> **Excerpted passage**:
.....
Led by Representative Mike Gallagher, 39, a Republican China hawk from Wisconsin, the committee has been bold, singular and confrontational on issues related to its avowed adversary.
“The CCP is laser focused on its vision for the future,” Gallagher said at the committee’s first hearing in February. “We may call this a strategic competition. But it’s not a polite tennis match. This is an existential struggle over what life will look like in the 21st century, and the most fundamental freedoms are at stake.”
Gallagher, a former Marine Corps intelligence officer who served two tours in Iraq, has rebutted critics who accuse him of fanning tensions.
“Some, who fail to learn from decades of CCP behaviour, have been wringing their hands wondering if we’re being too provocative,” Gallagher said, referencing a quote by former president Ronald Reagan comparing totalitarianism to a crocodile. “We’re merely feeding the crocodile that will eventually eat us. We must not be intimidated.”
.....
> **Dataset extract**:
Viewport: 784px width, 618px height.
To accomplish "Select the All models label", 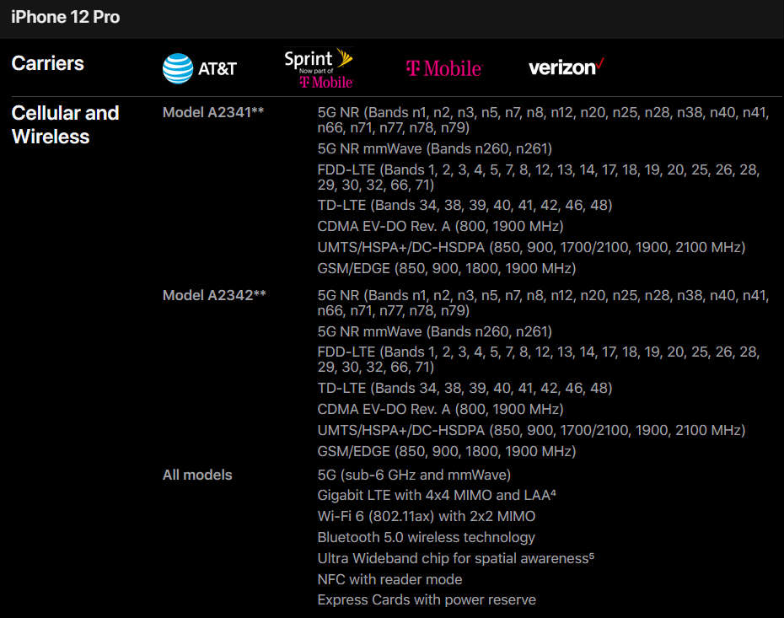I will tap(197, 475).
.....
> **Exercises**:
A. Using the passage about Gallagher's China committee, rewrite the part starting with "Led by Representative" and going on through "of fanning tensions.", replacing "strategic competition" with "geopolitical rivalry".
B. According to the passage about Gallagher's China committee, in what month did the committee hold its first hearing?

> **Task-by-task outputs**:
A.
Led by Representative Mike Gallagher, 39, a Republican China hawk from Wisconsin, the committee has been bold, singular and confrontational on issues related to its avowed adversary.
“The CCP is laser focused on its vision for the future,” Gallagher said at the committee’s first hearing in February. “We may call this a geopolitical rivalry. But it’s not a polite tennis match. This is an existential struggle over what life will look like in the 21st century, and the most fundamental freedoms are at stake.”
Gallagher, a former Marine Corps intelligence officer who served two tours in Iraq, has rebutted critics who accuse him of fanning tensions.

B. February.